8.1. Building a VM

Last updated 3 February 2014 for Self 4.5.0

The sources for the Self VM are on the GitHub repository.

8.1.1. Requirements

On Mac OS X you will need XCode, version 4 or higher, with the command line tools installed and CMake in at least version 2.8. CMake can be easily installed using the Brew package manager.

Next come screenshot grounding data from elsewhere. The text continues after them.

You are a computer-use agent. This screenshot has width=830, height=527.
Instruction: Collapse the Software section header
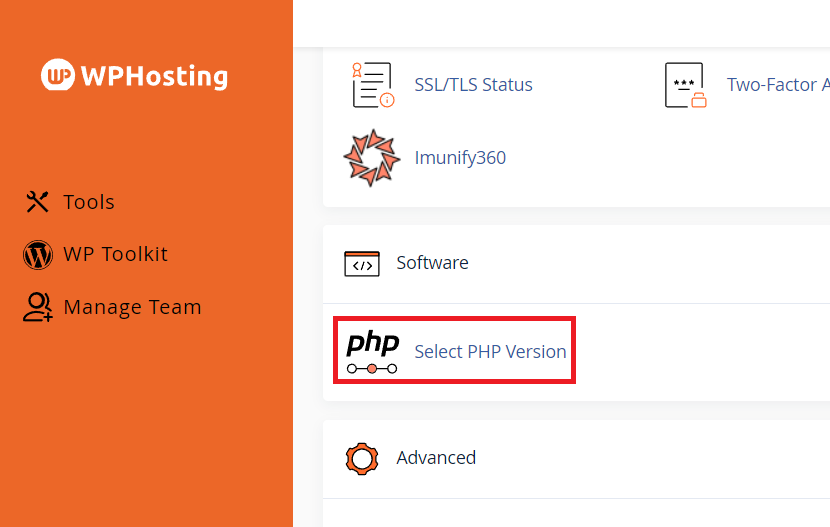(432, 263)

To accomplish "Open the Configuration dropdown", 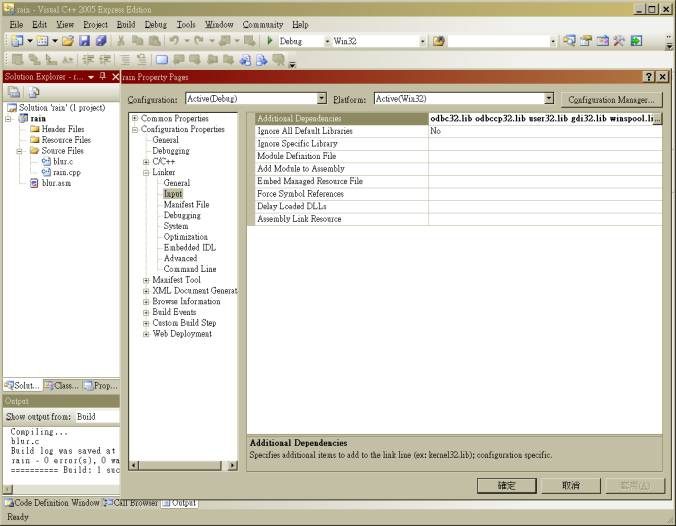I will point(321,99).
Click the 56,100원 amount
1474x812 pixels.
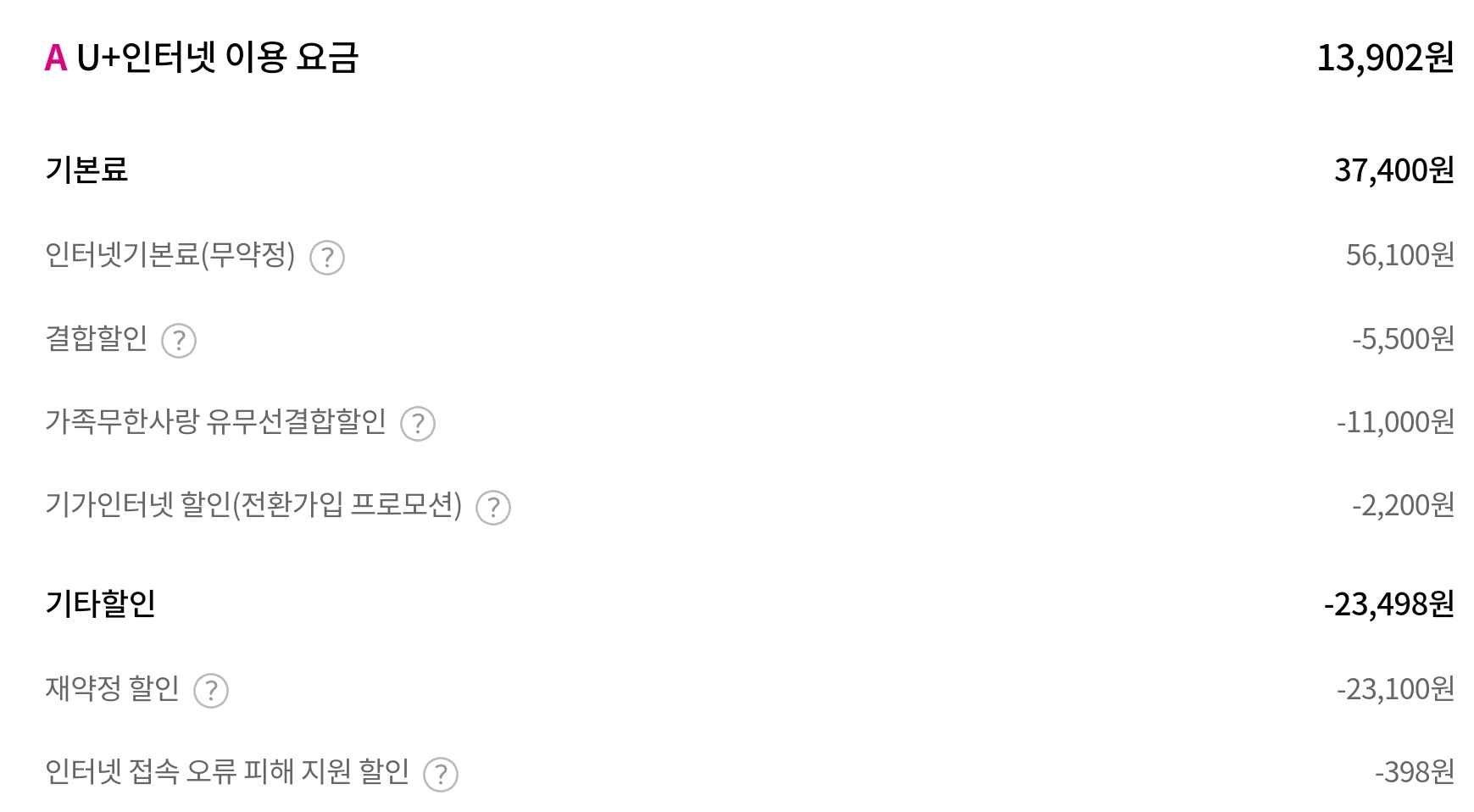click(x=1399, y=255)
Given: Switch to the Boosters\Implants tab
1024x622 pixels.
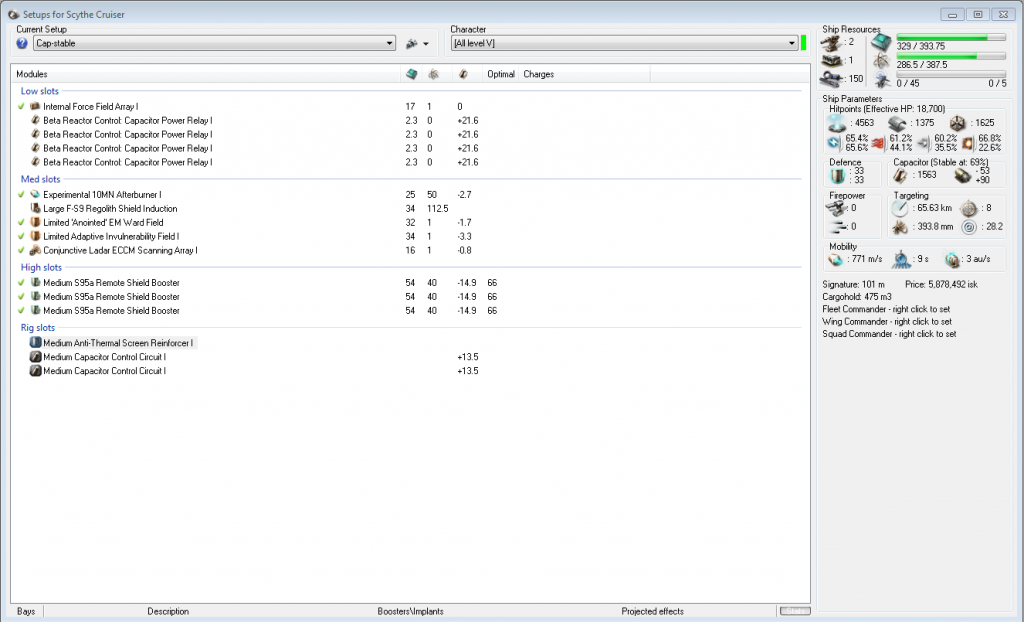Looking at the screenshot, I should 410,611.
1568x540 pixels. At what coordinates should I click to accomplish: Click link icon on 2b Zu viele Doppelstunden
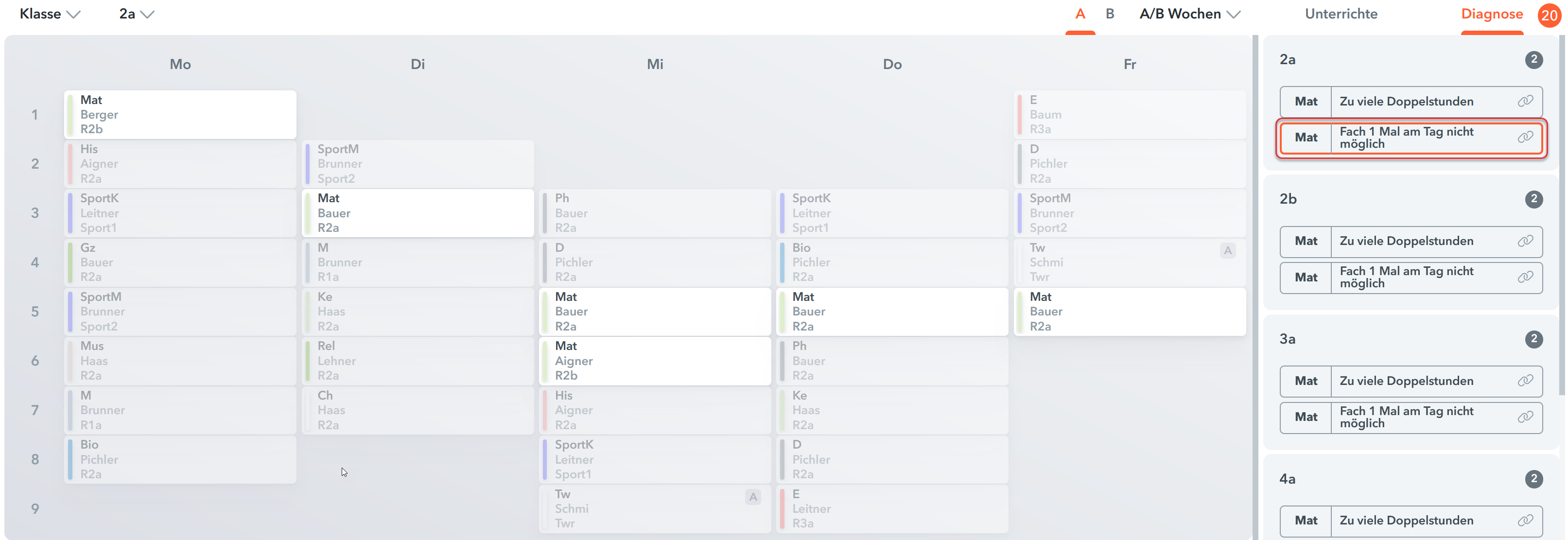click(x=1525, y=241)
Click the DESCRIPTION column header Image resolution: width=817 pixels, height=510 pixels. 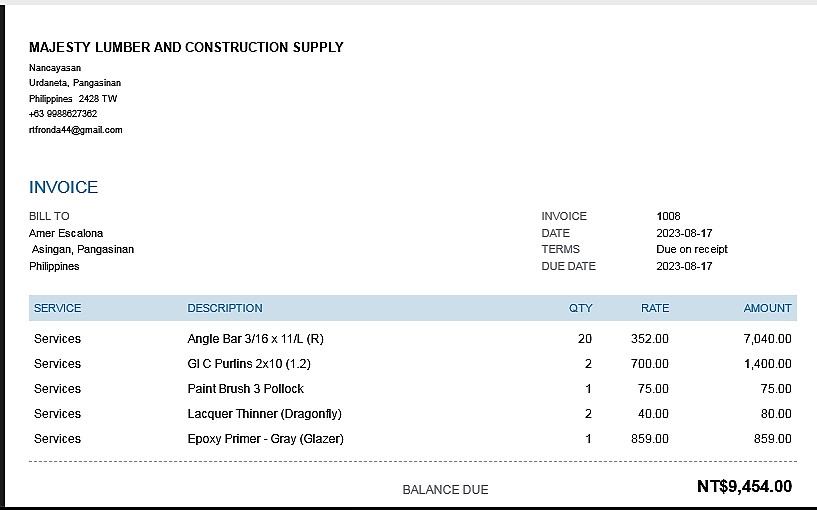pyautogui.click(x=225, y=308)
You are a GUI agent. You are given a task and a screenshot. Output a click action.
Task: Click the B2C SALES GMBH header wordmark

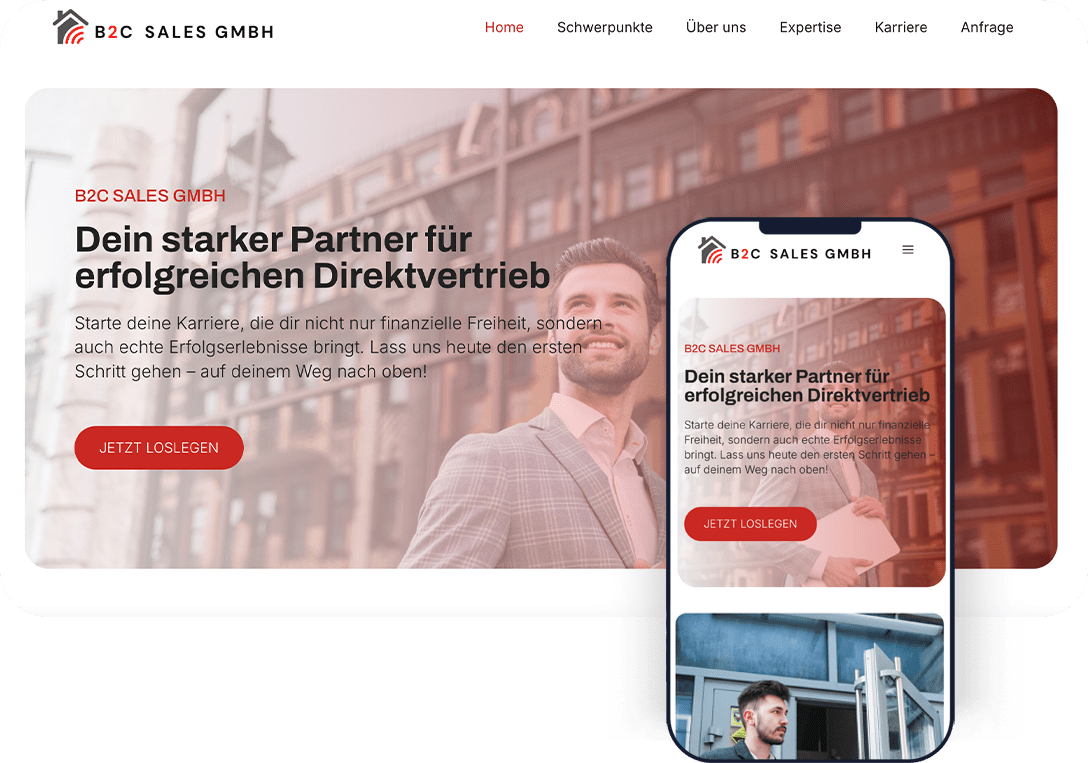pos(185,32)
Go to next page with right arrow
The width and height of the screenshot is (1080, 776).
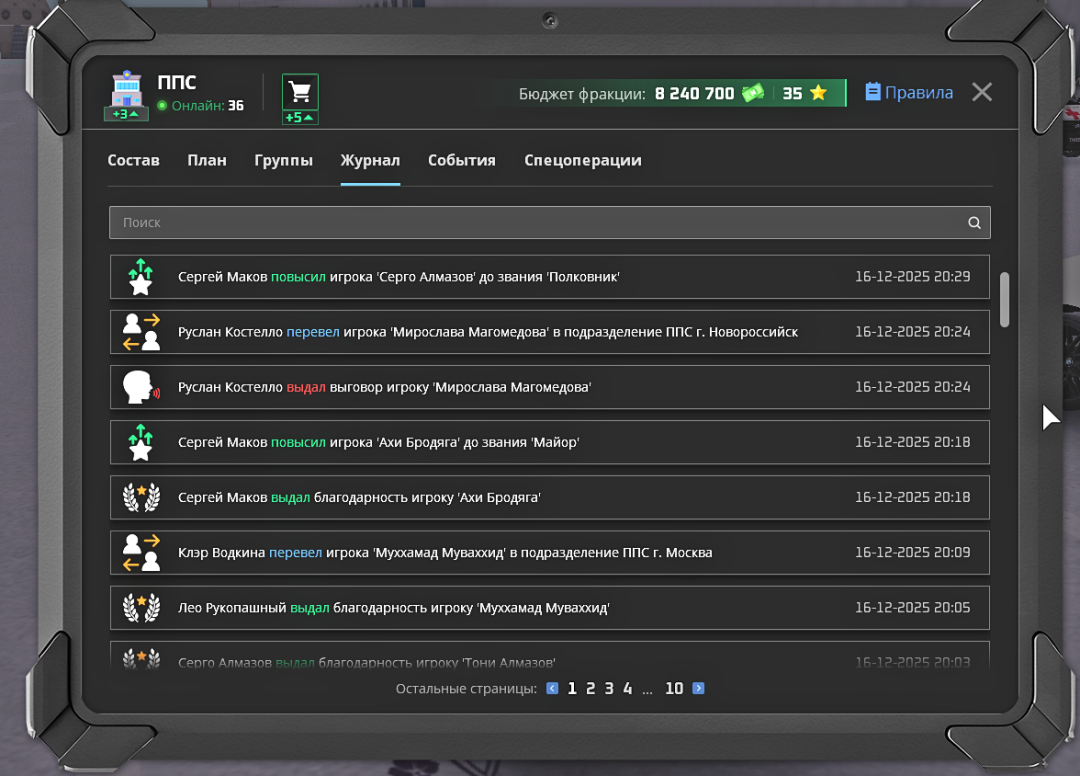tap(698, 688)
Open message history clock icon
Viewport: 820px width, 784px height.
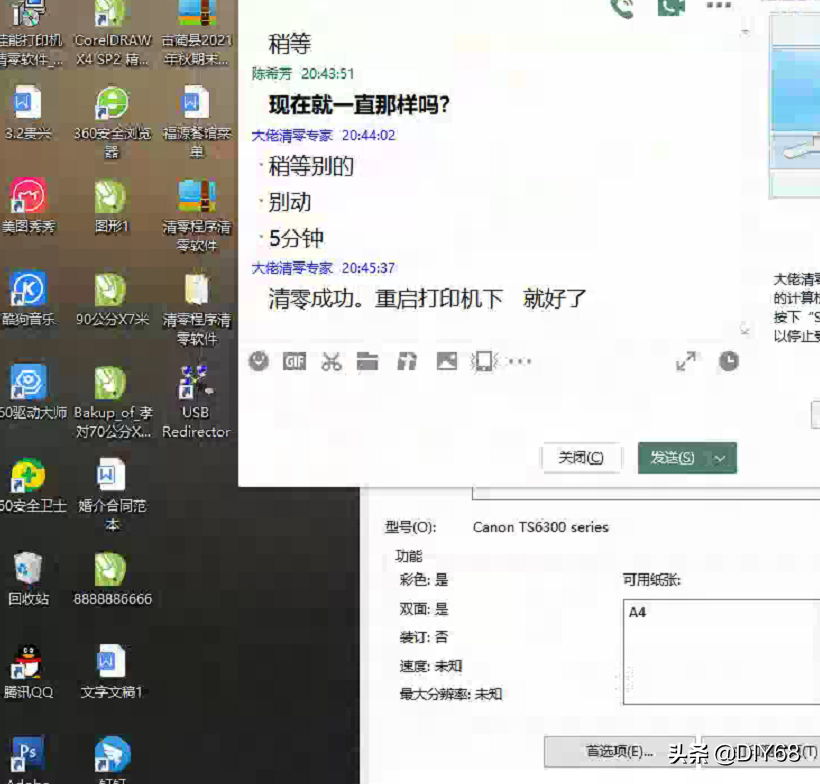point(728,361)
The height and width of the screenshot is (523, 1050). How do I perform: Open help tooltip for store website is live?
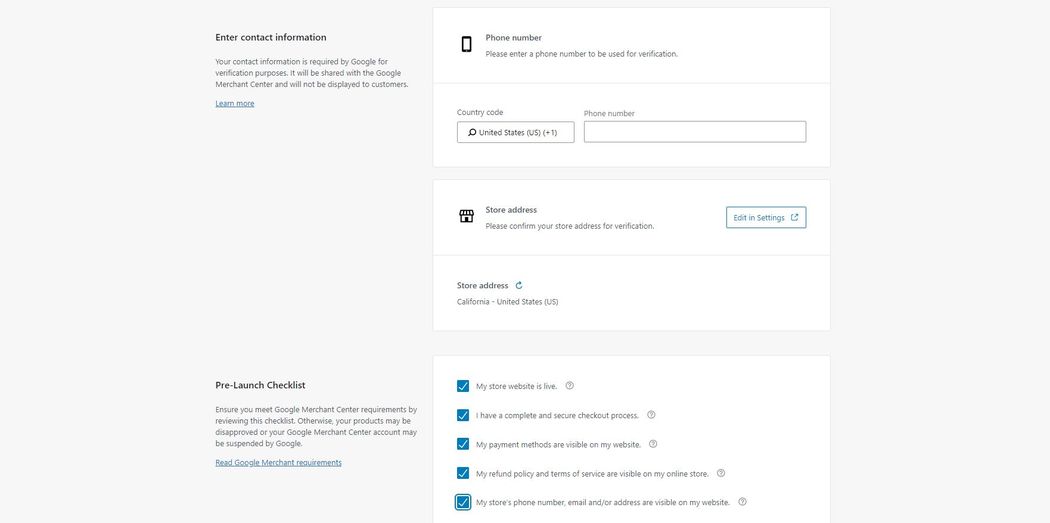pos(570,385)
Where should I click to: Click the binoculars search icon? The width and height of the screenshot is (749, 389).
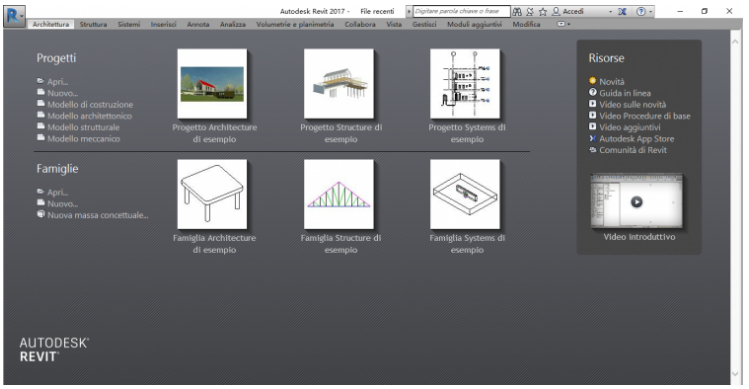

On Linux you will generally need the appropriate libraries for Git, CMake, a GCC or Clang toolchain, X and Ncurses. For example, on Fedora 19 you will need: git cmake gcc gcc-c++ glibc-devel.i686 libstdc++-devel libstdc++-devel.i686 libX11-devel.i686 libXt-devel.i686 libXext-devel.i686 libXrender-devel.i686 libXau-devel.i686 libxcb-devel.i686 ncurses-devel.i686 ncurses-libs.i686

Self builds with GCC ≥ 4.2 or Clang ≥ 2.0.

8.1.2. Building

You can do an in-tree build with:

cmake .
cmake --build .

or an out-of-tree build with:

mkdir -p $YOU_BUILD_DIRECTORY; cd $YOU_BUILD_DIRECTORY
cmake $DIRECTORY_OF_SELF_CHECKOUT
cmake --build $YOU_BUILD_DIRECTORY

CMake respects your environment variables, so to build Self with Clang, configure it like this:

CC=clang CXX=clang++ cmake $DIRECTORY_OF_SELF_CHECKOUT

On Mac OS X with Xcode, you can use the Xcode generator of CMake like this:

cmake -GXcode $DIRECTORY_OF_SELF_CHECKOUT

On 64bit Linux, you may want to explicitly use 32bit compilation:

CC="gcc -m32" CXX="g++ -m32" cmake $DIRECTORY_OF_SELF_CHECKOUT

The same holds for Clang.

You may wish to use ccmake or the CMake GUI (cmake-gui or the CMake.app on OS X) to configure available features like Release/Debug/Profiled builds or to enable experimental features.